> **PROBLEM TO SOLVE**: Write a continuation of the passage on transitional justice, beginning after its final sentence.

— Start TEXT PASSAGE —

In the United Nations system, my Office has the leading role in all issues pertaining to transitional justice.  Accordingly, we support coherent and comprehensive approaches to transitional justice, comprising a broad range of both judicial and non-judicial processes.  The nature of such processes and mechanisms should take due account of the national context and views of national stakeholders. 

It is important to point out that the chosen vehicles of transitional justice must be in conformity with international legal standards and obligations.  These include the duty to undertake effective investigations and prosecutions of gross violations of human rights and serious violations of international humanitarian law which constitute crimes under international law.  Amnesties are impermissible if they prevent prosecution of individuals who may be criminally responsible for war crimes, genocide, crimes against humanity, and gross violations of human rights.   

Ultimately, the aim of transitional justice is to protect and restore the dignity of the large numbers of individuals whose rights have been seriously violated.  Their outcome must reflect the broadest spectrum of the stakeholders’ views. This is particularly important in addressing the plight and rights of women who are all too often among the most affected by violence. Indeed, the inclusion of a gender perspective also widens the scope of transitional justice and offers the possibility of addressing potential imbalances at the very beginning of a reconciliation process.  Advocating for the rights and meaningful participation of victims has been a central aspect of OHCHR’s work. To paraphrase the wise words of a distinguished Kenyan colleague, women may have been battered and abused, but they were still able to produce human rights jurisprudence and social change.

— End TEXT PASSAGE —
— Start INFORMATION SUPPLIED —

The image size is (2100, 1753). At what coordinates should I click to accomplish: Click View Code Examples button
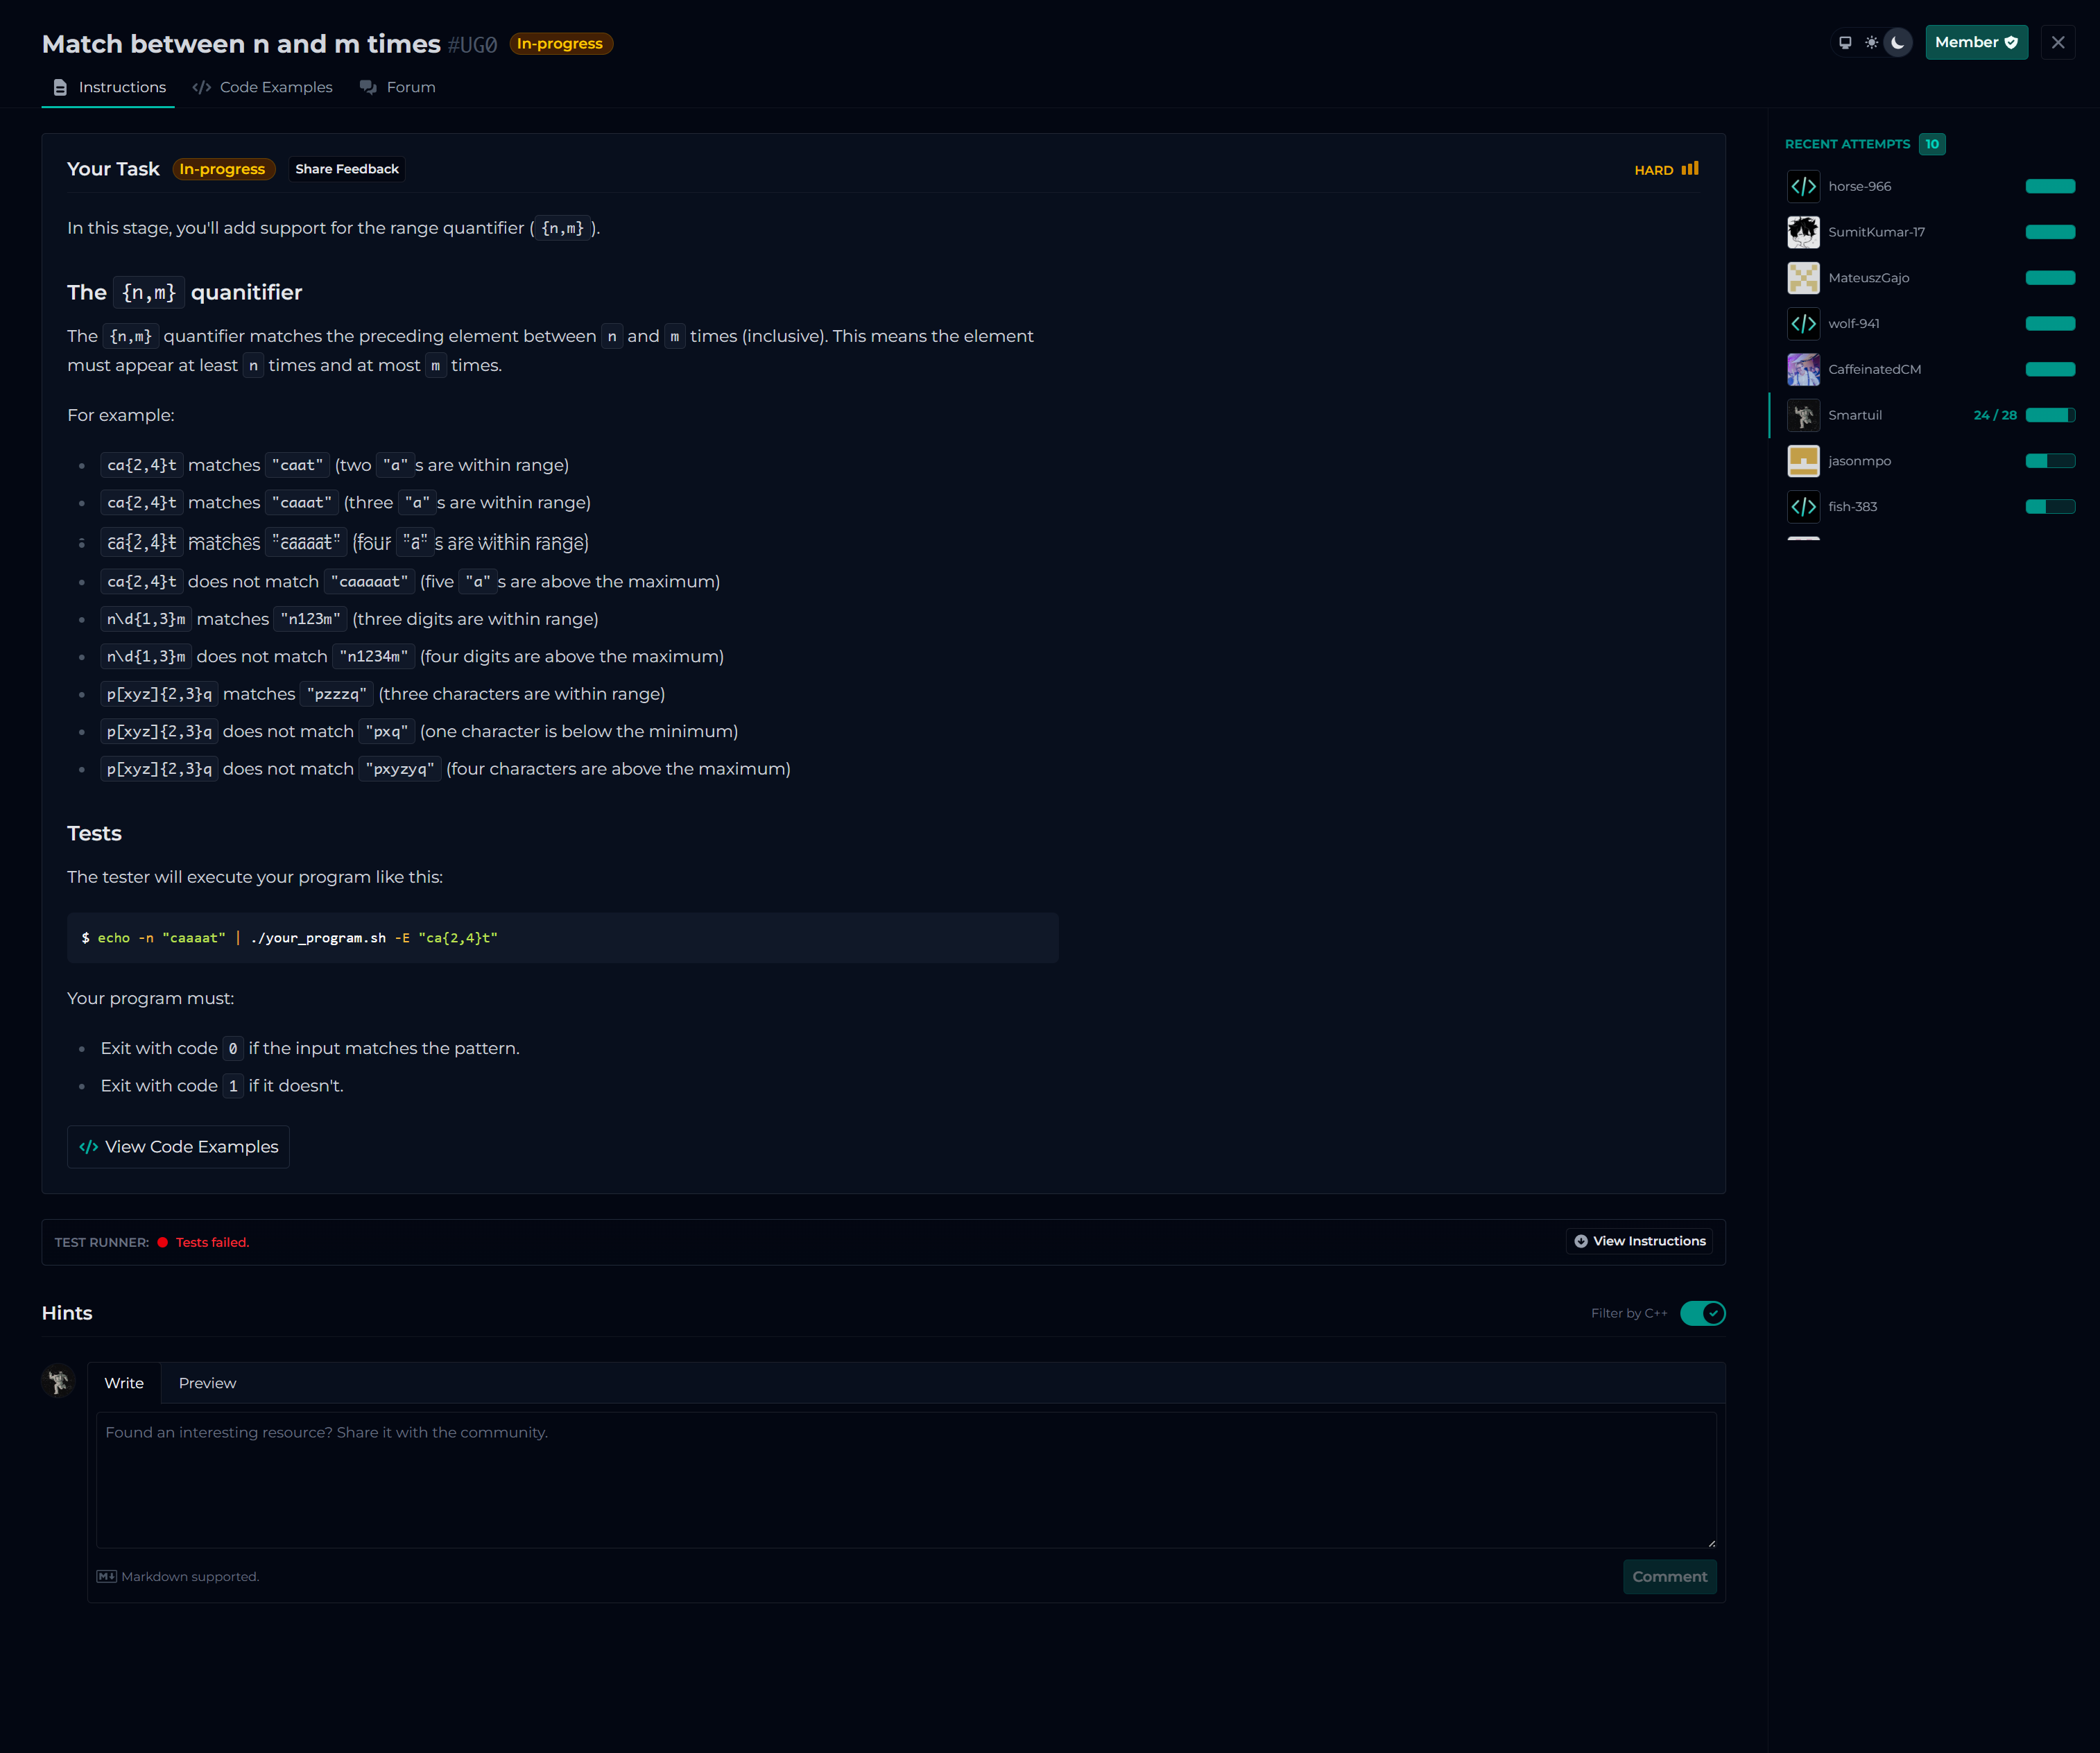point(179,1147)

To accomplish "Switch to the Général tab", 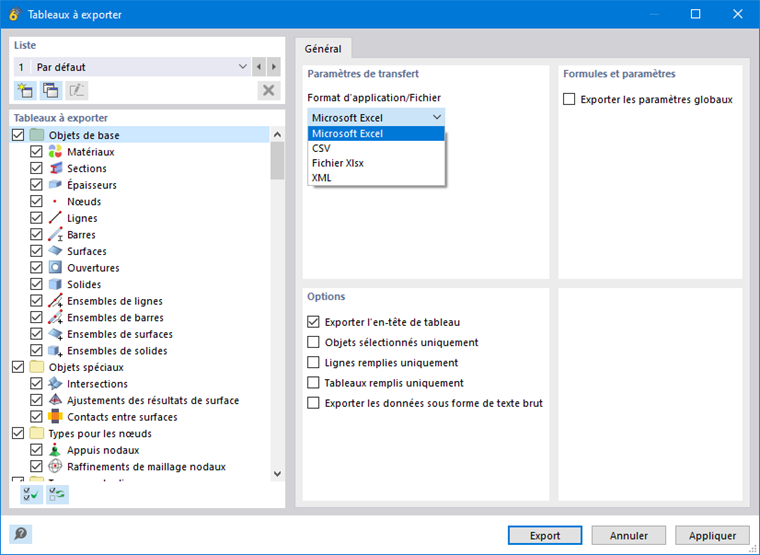I will tap(322, 48).
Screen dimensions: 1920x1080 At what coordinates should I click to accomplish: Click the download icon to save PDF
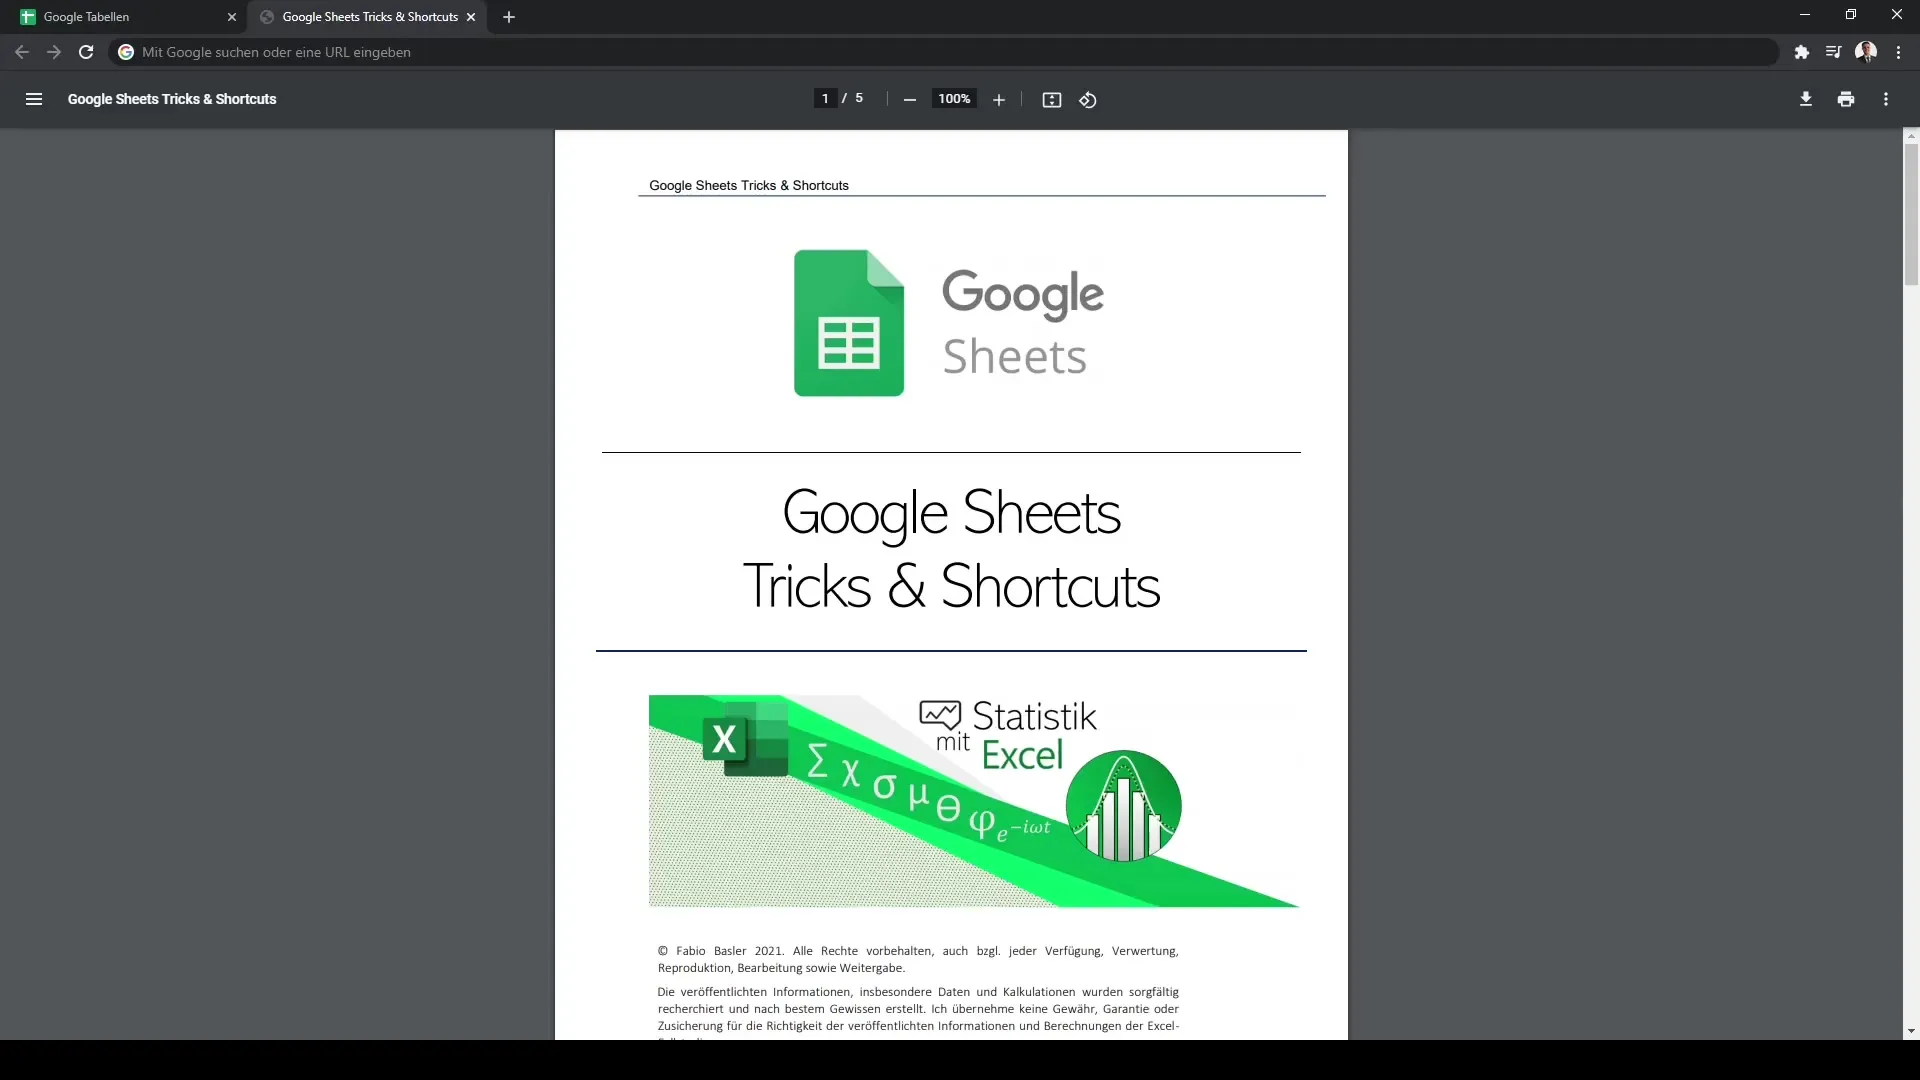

— End INFORMATION SUPPLIED —

> **RESPONSE TO THIS TASK**:
Various countries around the world have established truth commissions to uncover patterns of past violence and unearth the causes and consequences of destructive events. 

I am aware that Kenya’s own newly created Truth, Justice and Reconciliation Commission was off to a bumpy start.  I exhort the Government to ensure that the high expectations raised with the creation of the commission are not dashed.  The victims of historical injustice and abuse have a right to be heard. I wish to assure you that, in partnership with our UN colleagues and with the support of the international community, my Office stands ready to assist the Government of Kenya in its efforts to establish a functioning and credible transitional justice process.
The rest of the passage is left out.